[[ Data to process, beginning ]]

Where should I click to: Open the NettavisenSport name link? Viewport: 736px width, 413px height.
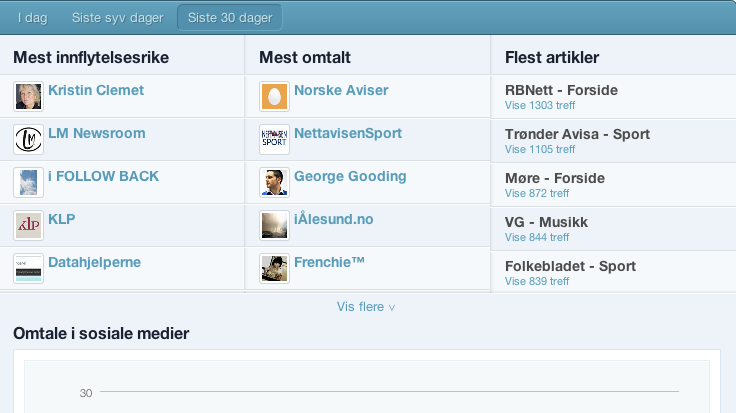[x=348, y=133]
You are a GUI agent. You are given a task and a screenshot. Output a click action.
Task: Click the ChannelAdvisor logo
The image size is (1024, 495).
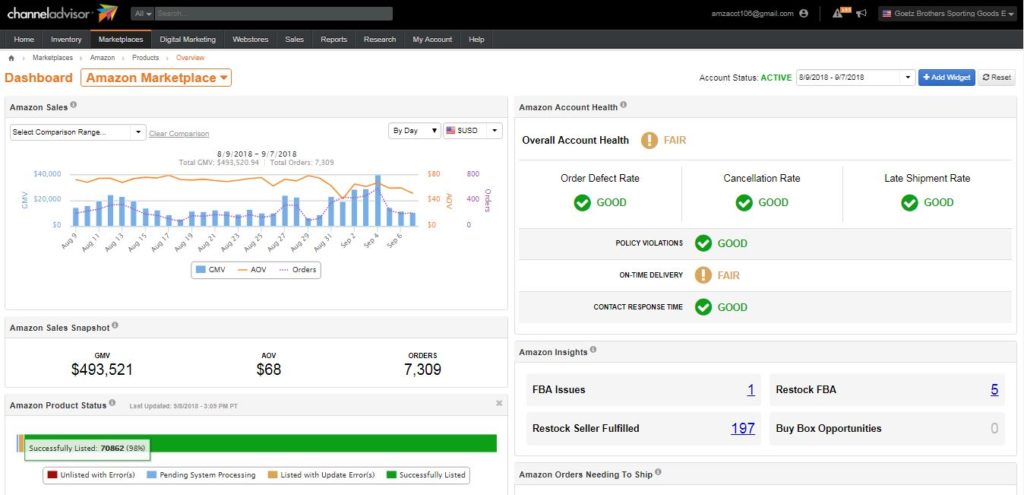(60, 13)
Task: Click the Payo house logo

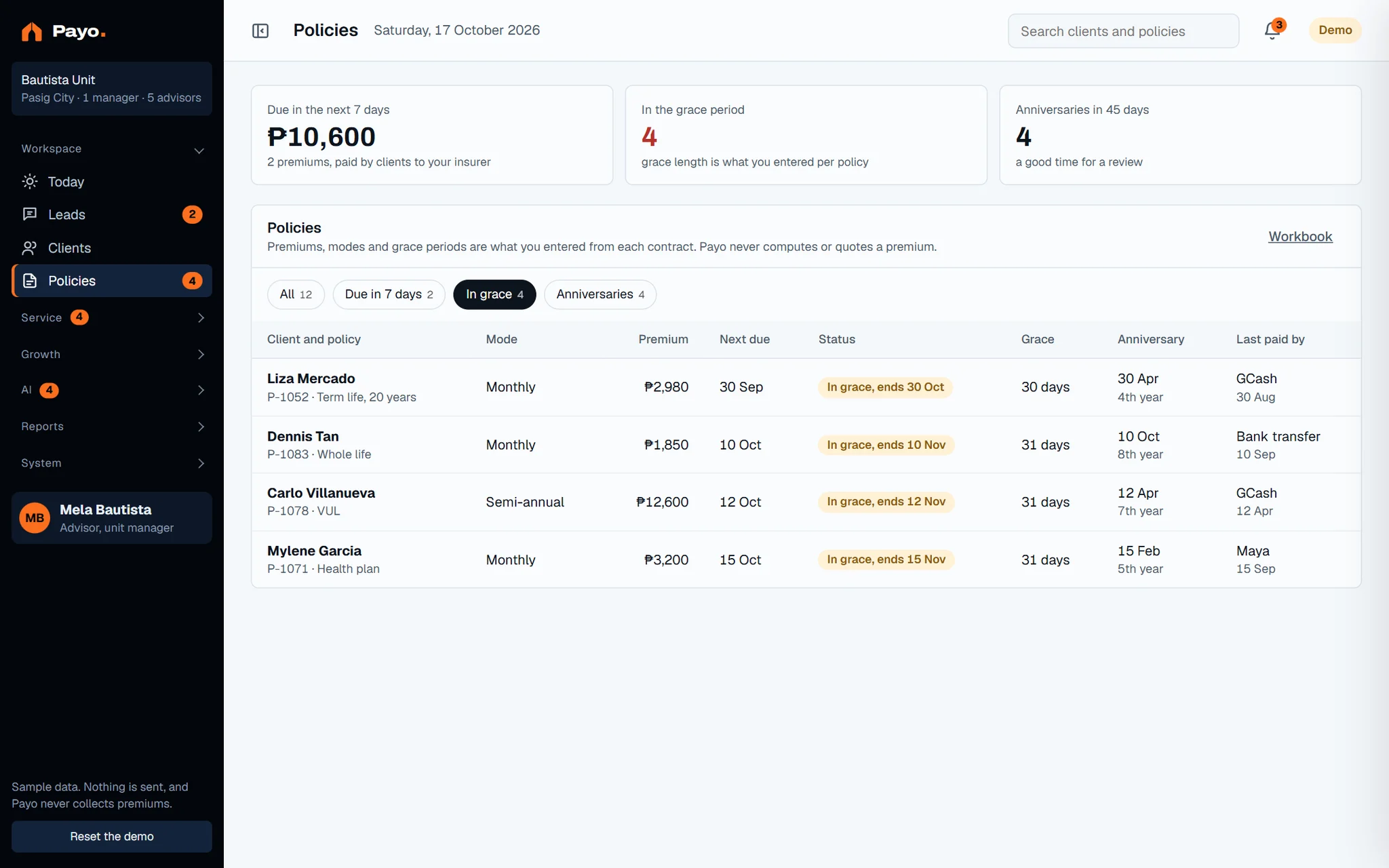Action: pos(31,31)
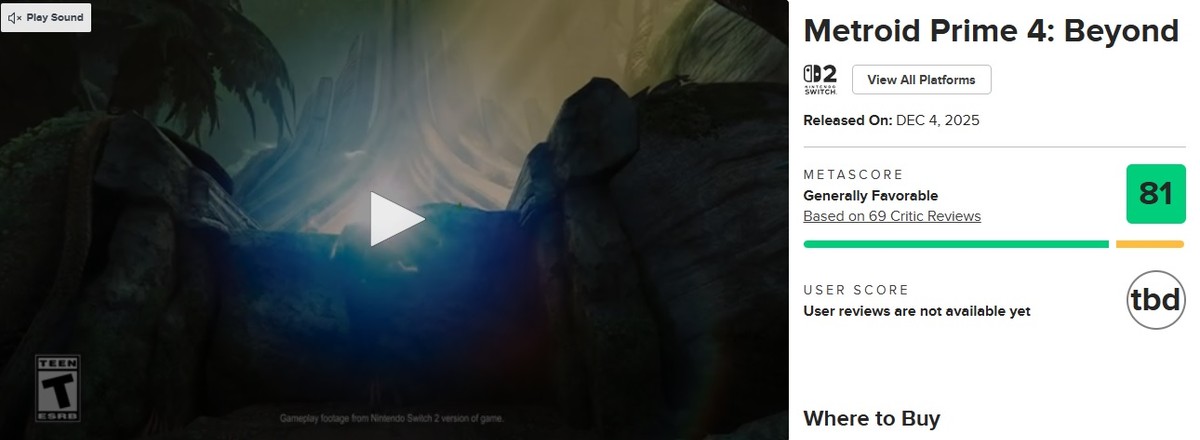This screenshot has width=1200, height=440.
Task: Select the green positive reviews bar segment
Action: (x=956, y=244)
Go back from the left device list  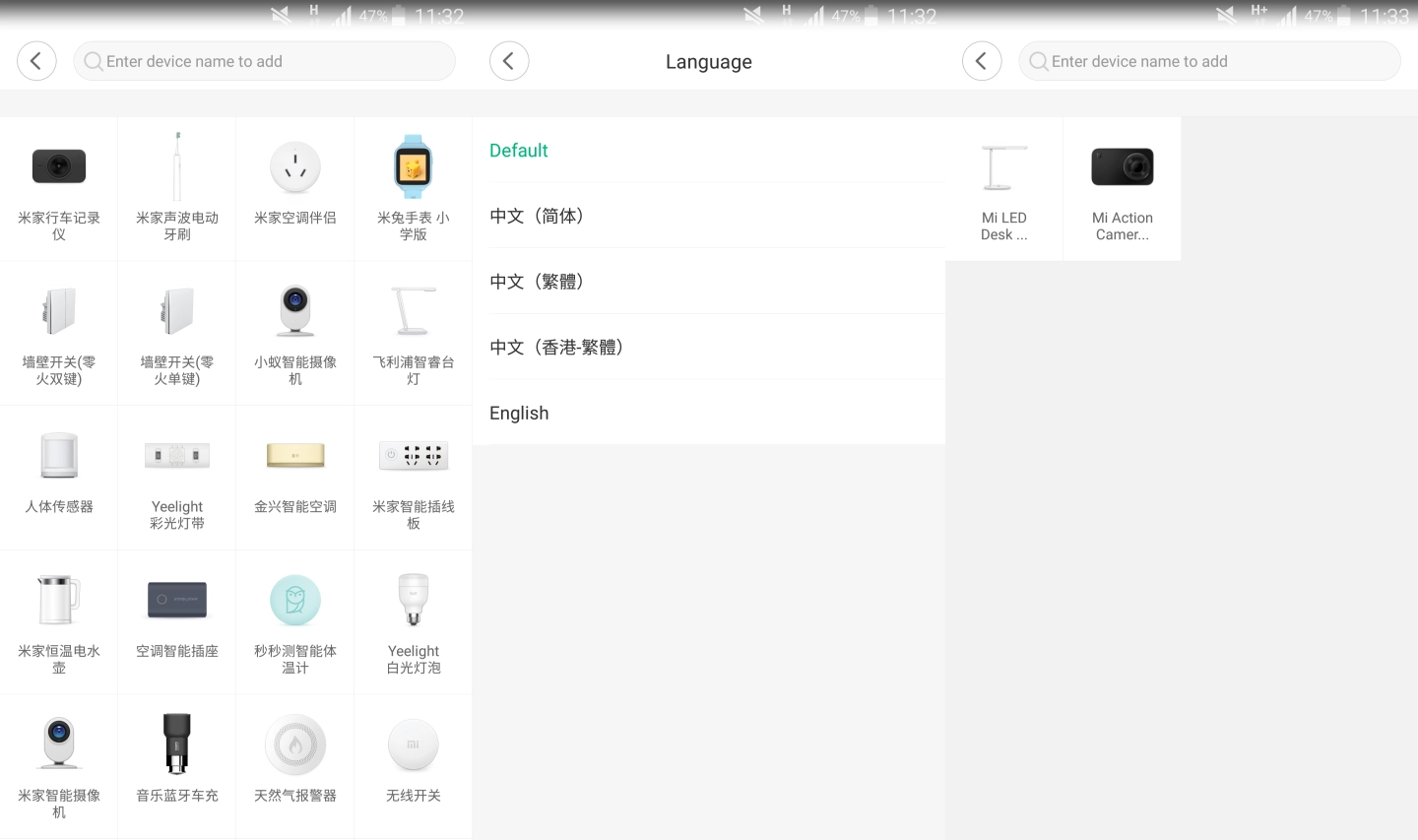36,61
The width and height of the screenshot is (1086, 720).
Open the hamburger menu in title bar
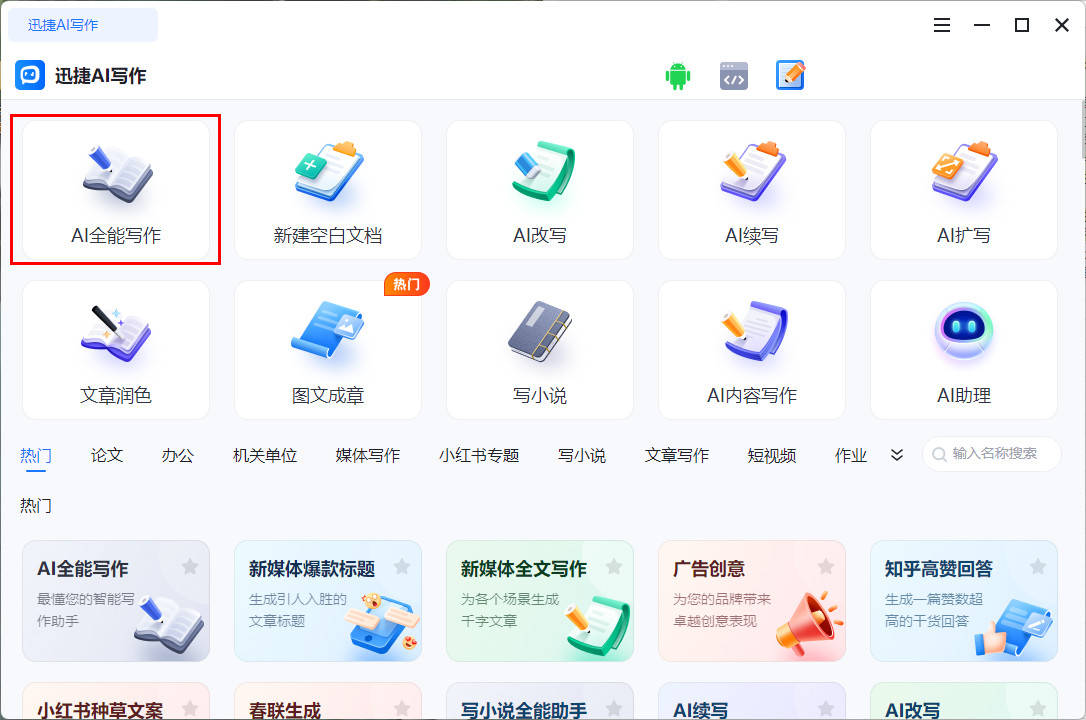(x=942, y=25)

[[ Data to process, end ]]

## Assignment
Everything from the line containing "The width and" to the last line of the listing above must be reproduced exactly, with no pictures included.

## Solution for this problem
The width and height of the screenshot is (1086, 720).
Open the hamburger menu in title bar
(x=942, y=25)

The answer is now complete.